A study detailing how the new flu vaccines were designed and how they protect mice, ferrets, and nonhuman primates appears in the March 24 edition of Nature. This work was led by researchers at the Institute for Protein Design and the Vaccine Research Center, which is part of the National Institute of Allergy and Infectious Diseases at the NIH.
Influenza virus causes an estimated 290,000–650,000 deaths per year. Available flu vaccines, which need to be taken seasonally, often fail to protect against many circulating flu strains that cause illness, and the threat of another influenza pandemic looms.
“Most flu shots available today are quadrivalent, meaning they are made from four different flu strains. Each year, the World Health Organization makes a bet on which four strains will be most prevalent, but those predictions can be more or less accurate. This is why we often end up with ‘mismatched’ flu shots that are still helpful but only partially effective,” said lead author Daniel Ellis, a research scientist in the laboratory of Neil King at the IPD.

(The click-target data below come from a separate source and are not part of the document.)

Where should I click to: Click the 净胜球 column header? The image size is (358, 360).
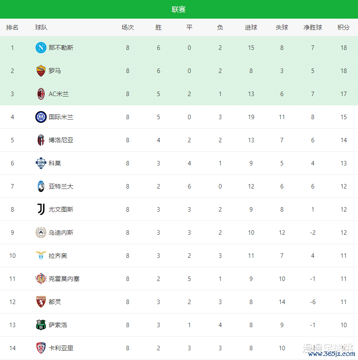(x=313, y=28)
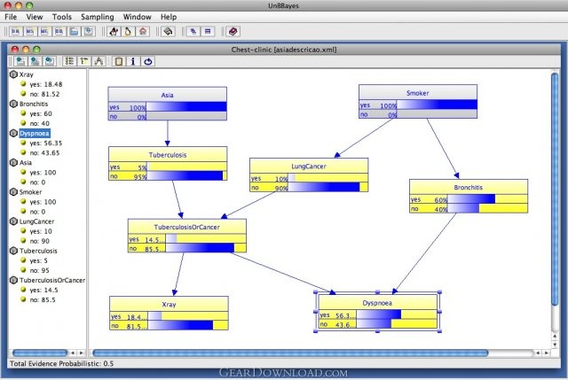Click the info 'i' toolbar icon
The height and width of the screenshot is (380, 568).
133,61
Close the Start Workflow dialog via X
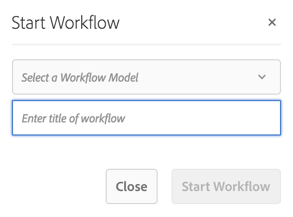Screen dimensions: 293x217 point(272,22)
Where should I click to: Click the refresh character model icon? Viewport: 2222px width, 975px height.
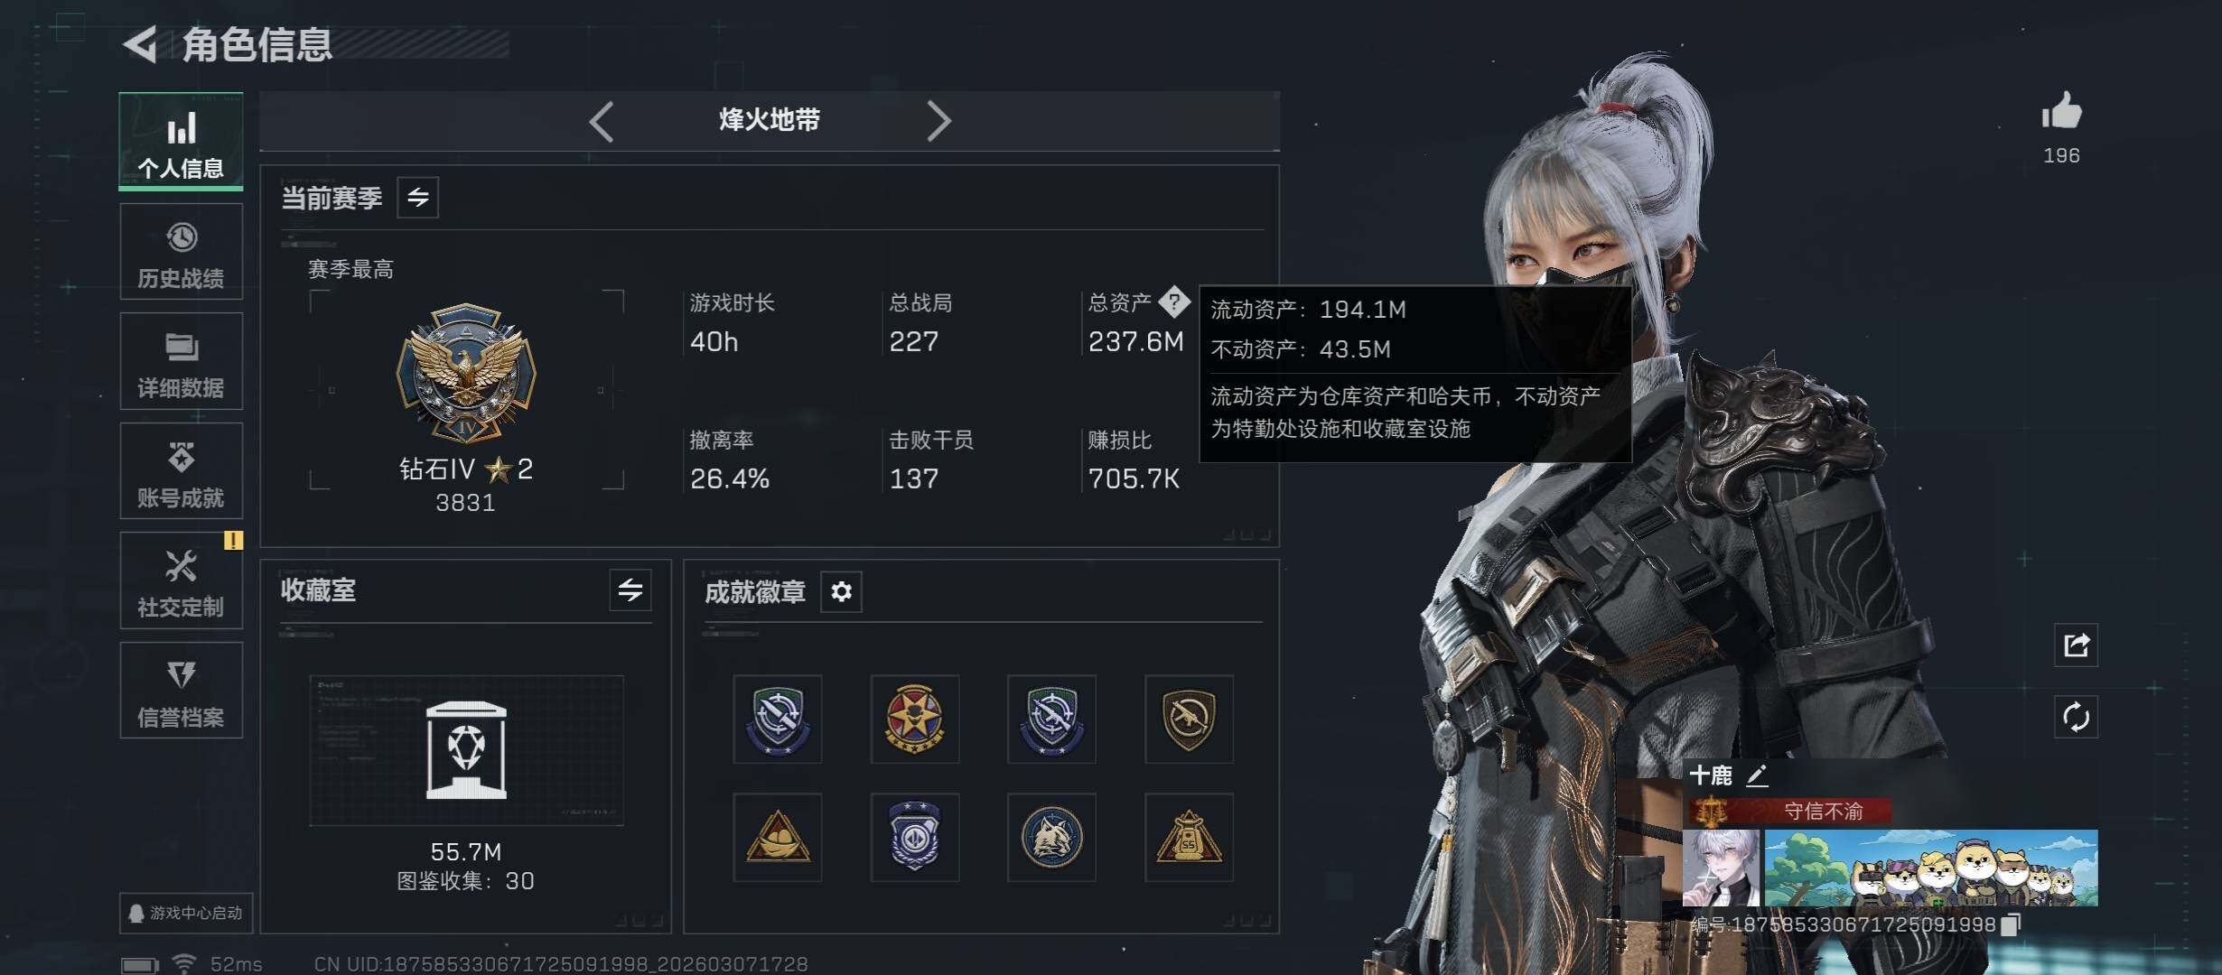2076,718
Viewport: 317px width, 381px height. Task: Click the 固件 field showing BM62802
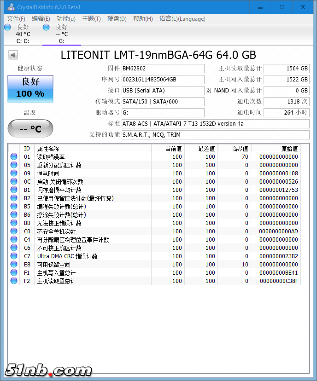pos(163,69)
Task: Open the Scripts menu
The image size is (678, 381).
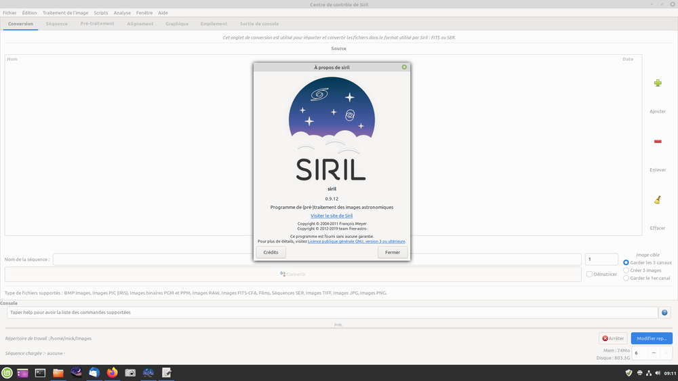Action: (101, 13)
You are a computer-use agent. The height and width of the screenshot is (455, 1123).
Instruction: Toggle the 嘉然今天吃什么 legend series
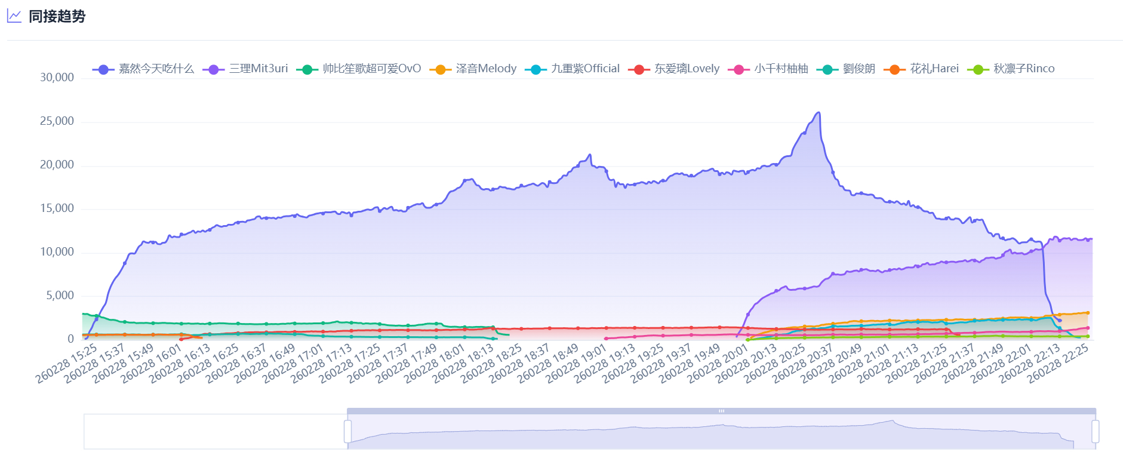pos(143,69)
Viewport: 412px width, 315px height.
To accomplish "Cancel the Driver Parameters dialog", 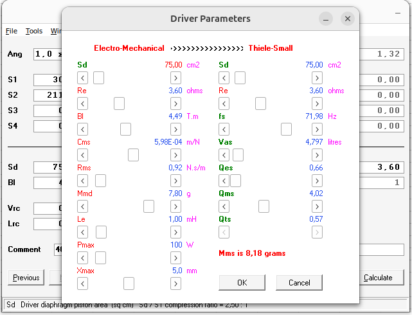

To create improved influenza vaccines, the team attached hemagglutinin proteins from four different influenza viruses to custom-made protein nanoparticles. This approach enabled an unprecedented level of control over the molecular configuration of the resulting vaccine and yielded an improved immune response compared to conventional flu shots. The new nanoparticle vaccines, which contain the same four hemagglutinin proteins of commercially available quadrivalent influenza vaccines, elicited neutralizing antibody responses to vaccine-matched strains that were equivalent or superior to the commercial vaccines in mice, ferrets, and nonhuman primates. The nanoparticle vaccines—but not the commercial vaccines —also induced protective antibody responses to viruses not contained in the vaccine formulation. These include avian influenza viruses H5N1 and H7N9, which are considered pandemic threats.
“The responses that our vaccine gives against strain-matched viruses are really strong, and the additional coverage we saw against mismatched strains could lower the risk of a bad flu season,” said Ellis.
This study was supported by the National Institutes of Health (R01GM120553, HHSN272201700059C as well as intramural funding to the Vaccine Research Center), Open Philanthropy Project, Audacious Project, Burroughs Wellcome Fund, University of Washington Arnold and Mabel Beckman cryo-EM center, and a Pew Biomedical Scholars Award.